De son côté, le Parti républicain du peuple (CHP, centre gauche nationaliste et souverainiste), le principal parti d'opposition, progresse de plus de quatre points avec 37% des voix, tandis que l'extrême droite ultra-nationaliste divisée entre la coalition gouvernementale et l'opposition dépasse les 15%. Le Parti démocratique des peuples (HDP, gauche prokurde) remporte quant à lui un score de 4% au niveau national et conserve une forte implantation dans la zone kurde.

Bref, la mécanique électorale a ronronné as usual. L’arbre d’Ankara et d’Istanbul ne doit pas cacher la forêt: c’est un revers pour le parti au pouvoir, une claque pour son chef, mais pas un échec absolu. L'AKP conserve la plupart des arrondissements de ces deux villes; il est toujours le premier parti du pays et sa coalition est majoritaire. Parler de défaite complète serait une erreur. 

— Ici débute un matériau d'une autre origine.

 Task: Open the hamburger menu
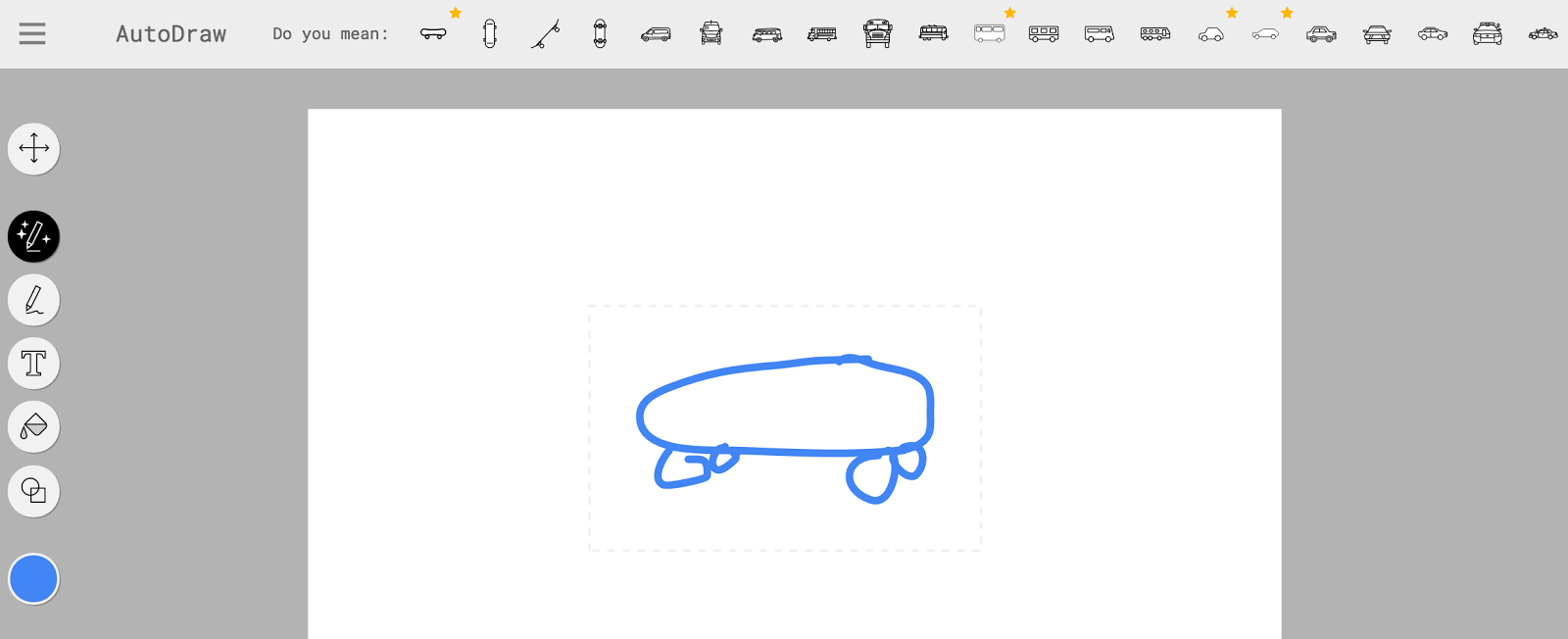click(x=32, y=34)
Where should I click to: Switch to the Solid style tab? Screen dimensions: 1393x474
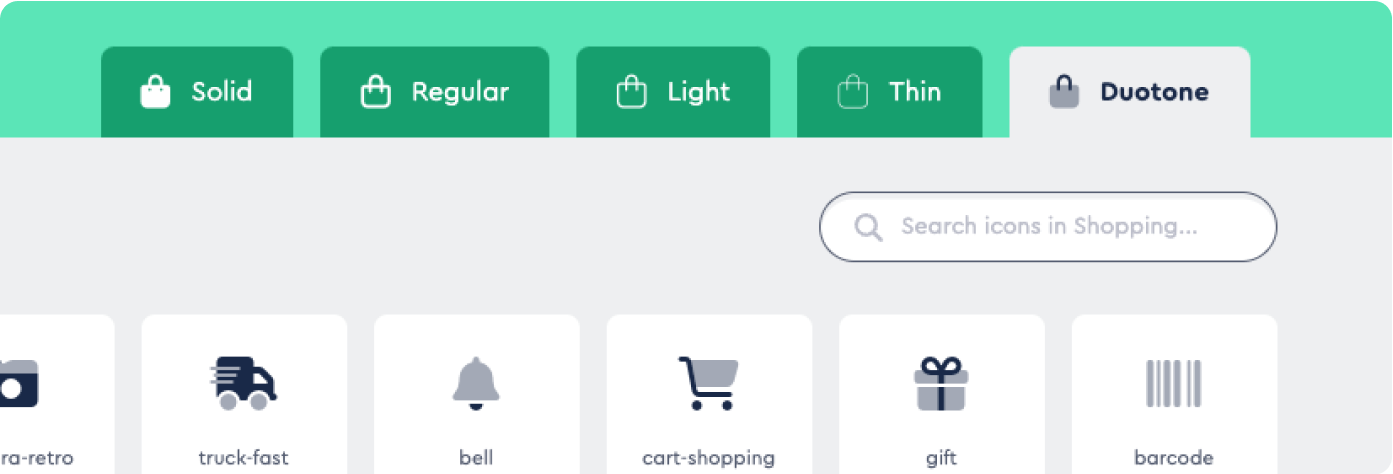point(197,92)
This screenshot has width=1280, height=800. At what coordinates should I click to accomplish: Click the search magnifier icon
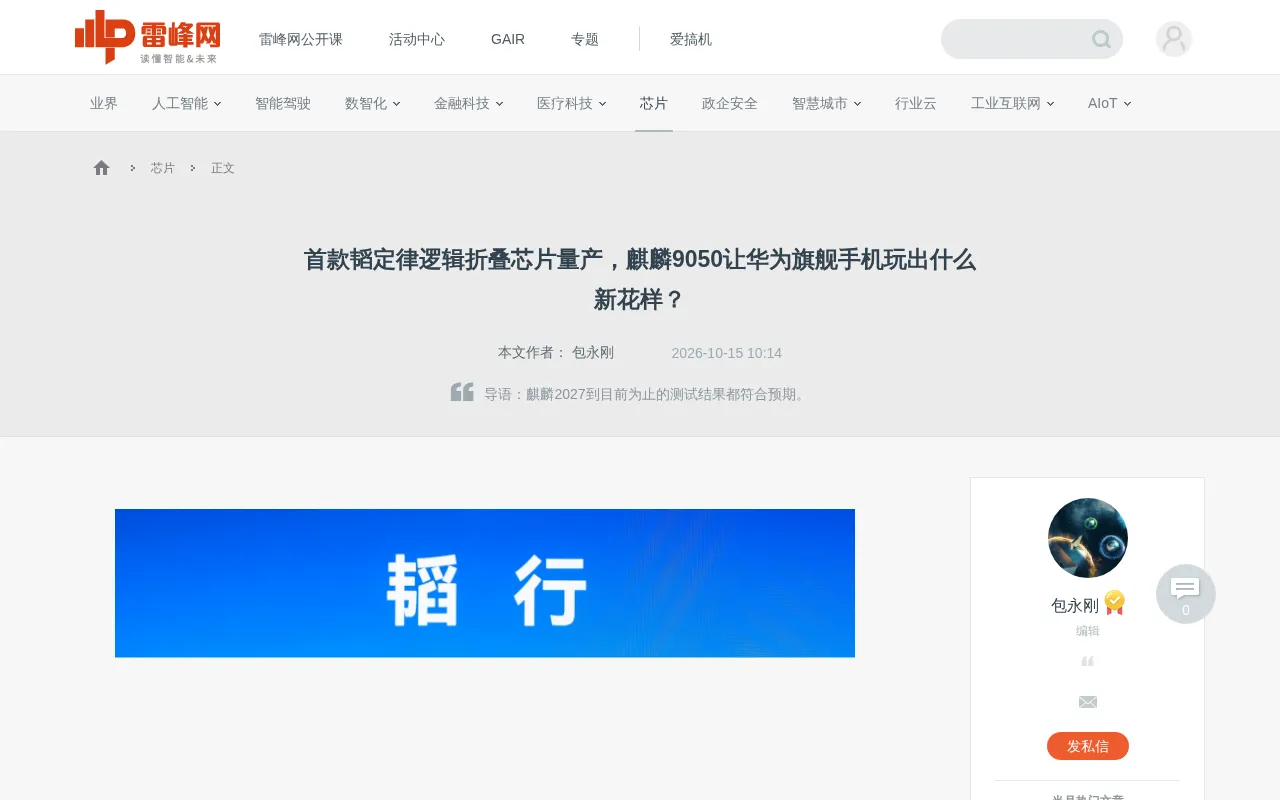click(x=1101, y=39)
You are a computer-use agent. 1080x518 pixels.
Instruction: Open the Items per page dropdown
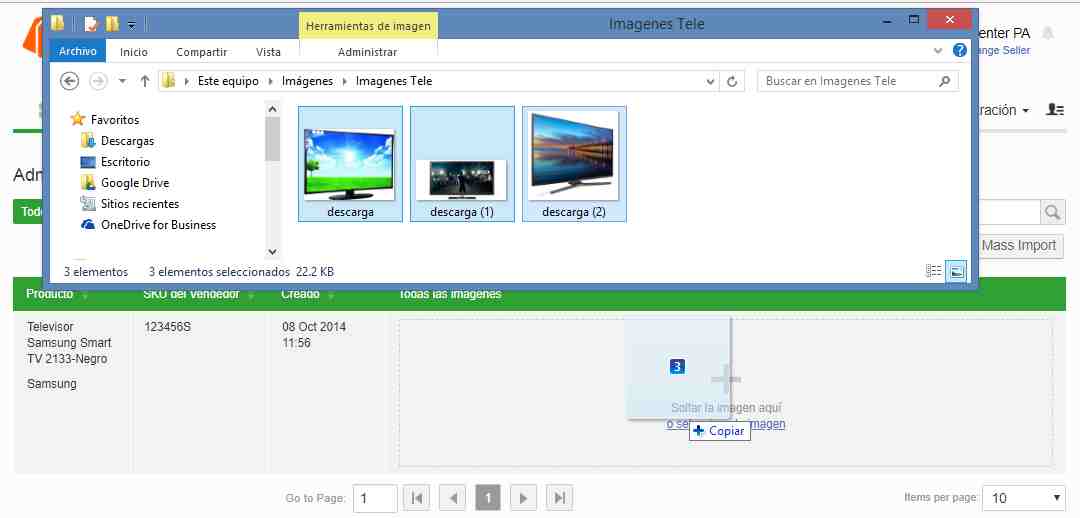pyautogui.click(x=1024, y=498)
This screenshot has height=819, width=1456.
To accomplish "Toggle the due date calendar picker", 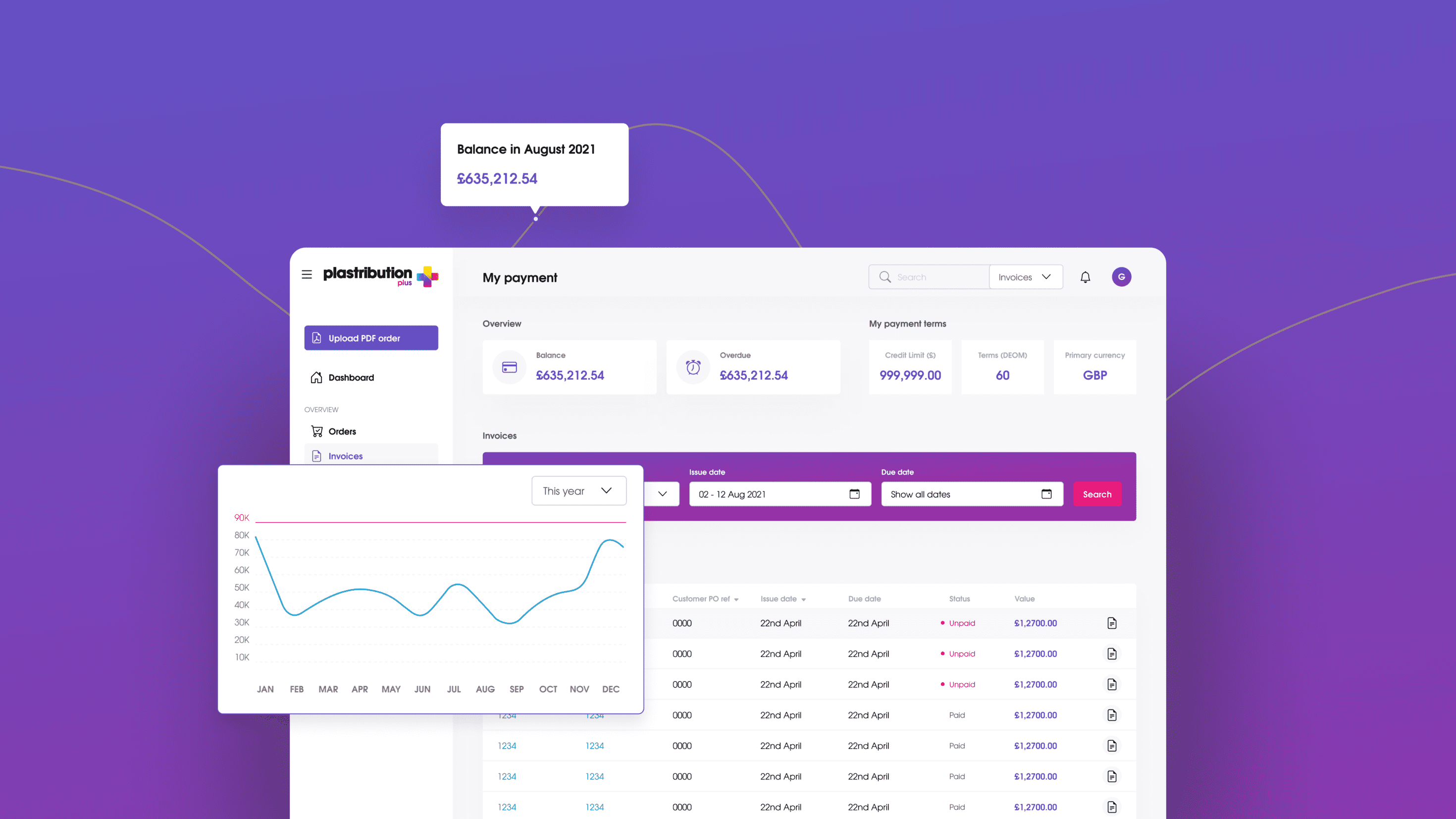I will click(x=1047, y=494).
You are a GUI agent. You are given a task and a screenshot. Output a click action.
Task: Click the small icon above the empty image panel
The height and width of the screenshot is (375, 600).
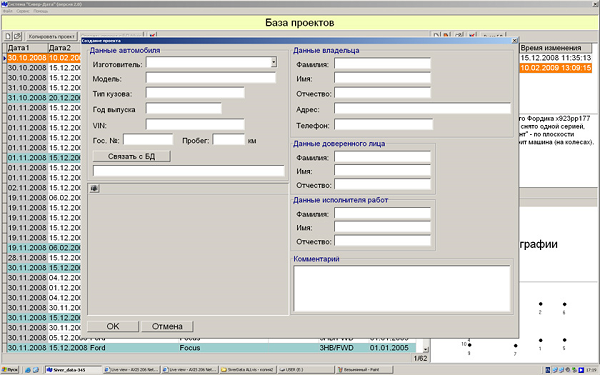pyautogui.click(x=95, y=188)
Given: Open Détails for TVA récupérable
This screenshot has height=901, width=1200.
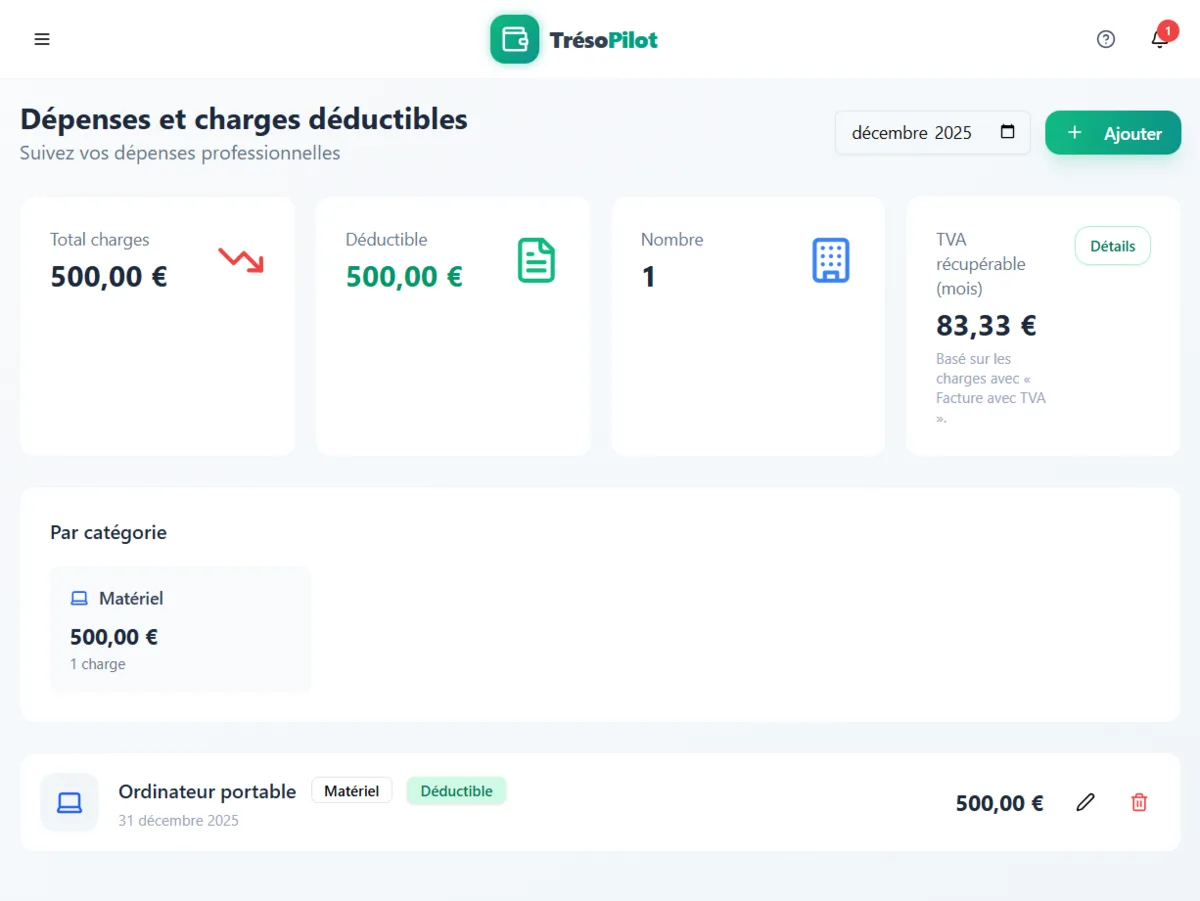Looking at the screenshot, I should (x=1112, y=245).
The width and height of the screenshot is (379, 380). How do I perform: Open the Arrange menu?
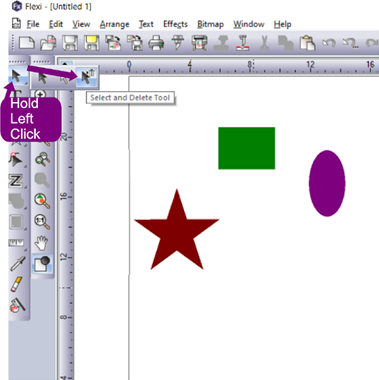click(114, 24)
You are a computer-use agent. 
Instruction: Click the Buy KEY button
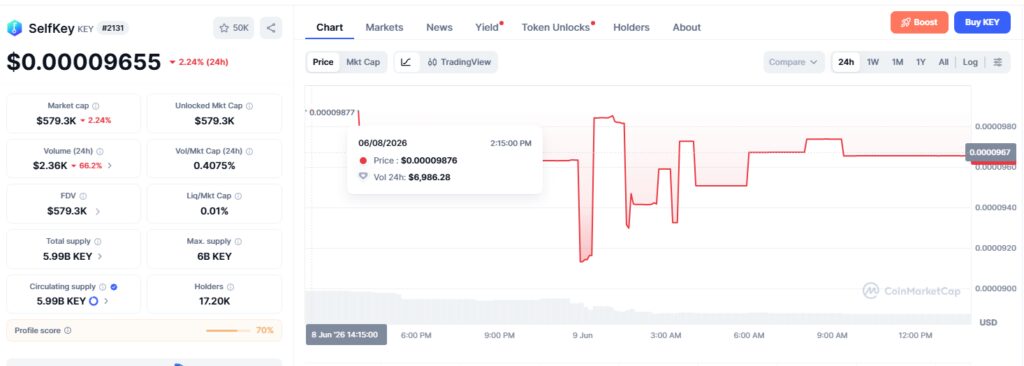click(x=982, y=22)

Confiance dans les élections

Le résultat de ces élections témoigne en revanche de l’enracinement de la démocratie dans ce pays. En vérité, celle-ci n’a jamais été aux abonnés absents. Cela se voit, à certains égards, dans le comportement de Recep Tayyip Erdogan lui-même: bien qu'il ait détourné les institutions en faveur de son pouvoir dominant et instauré une véritable autocratie en modifiant profondément la Constitution, en s’asseyant sur la séparation des pouvoirs et en inféodant la justice, il considère toujours que la base de sa légitimité réside dans l'appui majoritaire de sa population exprimé dans les urnes, selon un processus électoral pas trop ouvertement faussé.

Mais cela se voit aussi et surtout dans le comportement de l'électorat. La forte participation électorale (il est vrai que le vote est obligatoire, mais cette obligation n'est pas vraiment sanctionnée), le maintien voire l'augmentation des suffrages accordés à l'opposition témoignent d'une confiance populaire renouvelée dans l'importance du mécanisme fondamentalement démocratique des élections.

Des deux principales racines de la démocratie, l'élection des responsables politiques et l'État de droit, la première semble encore vivace en Turquie, même si le second n’est plus que l’ombre de lui-même.